According to 2013 figures published by French Customs, 48% of total imports and 46% of total exports are linked to economies outside the euro zone. According to the CAE report of January 2014, a 10% depreciation of the euro would increase the value of French exports outside the euro zone by 7-8% and imports by 3.5%.

Applying these figures and assuming zero growth in imports and exports with the euro zone, total exports would increase by 3.2% and imports by 1.7%. With a coverage ratio (exports/imports) of 0.87, an elasticity of exports to the dollar-euro exchange rate of 0.74, and an elasticity of imports to the dollar-euro exchange rate of 0.04 over the last two years, a depreciation of the euro against the dollar would, in theory, improve the current account balance by 3.58% over one year. The CAE study ultimately assumes an import elasticity to the exchange rate of 0.35 and an export elasticity to the exchange rate of 0.70 to 0.80. Taking the lower end of the range, this would imply a 0.4% improvement in the current account balance year-on-year.

However, the effect on the trade balance and therefore on the current account balance is relatively insignificant given the low contribution of the trade balance to French GDP. On the other hand, the impact of a depreciation of the euro against the dollar on export volumes could prove significant. This increase in export volumes would be made possible by an increase in private investment, but could also stimulate a possible contraction in private demand for imported goods.

The sum of the elasticities (exports and imports) derived from the CAE ratio is, in absolute terms, at least greater than 1. This assumption is essential because it allows us to follow the Marshall-Lerner condition or critical elasticity condition. This assumption implies that a depreciation of the exchange rate has a greater quantity effect than a price effect: the current account must always improve through a significant volume effect on exports.
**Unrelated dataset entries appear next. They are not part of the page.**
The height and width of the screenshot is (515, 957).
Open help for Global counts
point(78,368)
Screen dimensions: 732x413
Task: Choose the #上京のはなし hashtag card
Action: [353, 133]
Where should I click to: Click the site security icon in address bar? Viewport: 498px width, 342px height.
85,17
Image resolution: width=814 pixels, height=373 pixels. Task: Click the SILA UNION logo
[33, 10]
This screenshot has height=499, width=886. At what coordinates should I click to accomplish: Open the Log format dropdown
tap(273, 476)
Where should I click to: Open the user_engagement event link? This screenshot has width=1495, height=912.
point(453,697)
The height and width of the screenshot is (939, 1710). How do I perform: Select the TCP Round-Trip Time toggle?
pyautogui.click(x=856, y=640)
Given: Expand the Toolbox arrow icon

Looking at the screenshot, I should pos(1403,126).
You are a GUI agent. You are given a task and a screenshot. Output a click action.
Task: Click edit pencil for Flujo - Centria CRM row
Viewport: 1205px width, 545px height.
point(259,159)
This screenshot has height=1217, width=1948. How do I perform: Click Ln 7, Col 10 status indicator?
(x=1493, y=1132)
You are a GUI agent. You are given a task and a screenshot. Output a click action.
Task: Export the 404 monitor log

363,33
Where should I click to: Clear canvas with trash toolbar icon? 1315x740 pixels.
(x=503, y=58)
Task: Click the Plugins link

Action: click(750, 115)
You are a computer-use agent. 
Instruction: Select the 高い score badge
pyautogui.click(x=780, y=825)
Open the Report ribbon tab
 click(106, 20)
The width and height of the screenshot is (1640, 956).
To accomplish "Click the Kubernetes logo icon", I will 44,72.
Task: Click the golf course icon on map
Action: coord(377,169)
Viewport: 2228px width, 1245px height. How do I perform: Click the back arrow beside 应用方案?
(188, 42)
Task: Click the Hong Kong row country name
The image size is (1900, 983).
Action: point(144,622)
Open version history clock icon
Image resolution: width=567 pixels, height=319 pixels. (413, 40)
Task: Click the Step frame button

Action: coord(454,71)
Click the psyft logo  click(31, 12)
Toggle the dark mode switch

However, this condition requires (1) a sum of elasticities greater than 1 and (2) a coverage rate of 1. The first condition is not always met in the medium term: over the last year, the elasticity of imports to exchange rate variations has been close to 0%, while that of exports has remained close to the historical estimate proposed by the CAE. The second condition implies that exports must be equal to imports: we have to go back to early 2004 to find a coverage rate (exports/imports) in equilibrium. A trade deficit is initially accompanied by a greater value effect on imports. Thus, the CAE’s assumption of a 2% increase in import prices could be underestimated, resulting in a longer period to reach trade balance (as the volume effect adjusts more slowly before exceeding the value effect).

However, the length of this period will: (1) limit the beneficial effects of a sustained recovery in demand for French goods, requiring even more restrictive assumptions about the margin behavior of exporting companies, (2) increase France’s sensitivity to a recovery in the growth of volatile sub-components of the consumer price index (energy, food), (3) expose the price competitiveness of exporting companies to a possible resurgence in production costs (wage increases if inflation rises, sharp increases in intermediate costs if imported), and (4) could constrain a sustainable recovery in private consumption (56% of GDP) and thus force these companies to increase their exposure to foreign markets and, ultimately, their sensitivity to new fluctuations in the dollar-euro exchange rate.

A.J.

References
References

Economic Analysis Council, « The euro in the currency war, » No. 11, January 2014.

European Commission economic forecasts, fall 2013

2014 Finance Bill: economic, social, and financial report

BSI Economics, « Strong Euro, Weak Euro: An Approach Based on Economic Mechanisms, » March 21, 2013.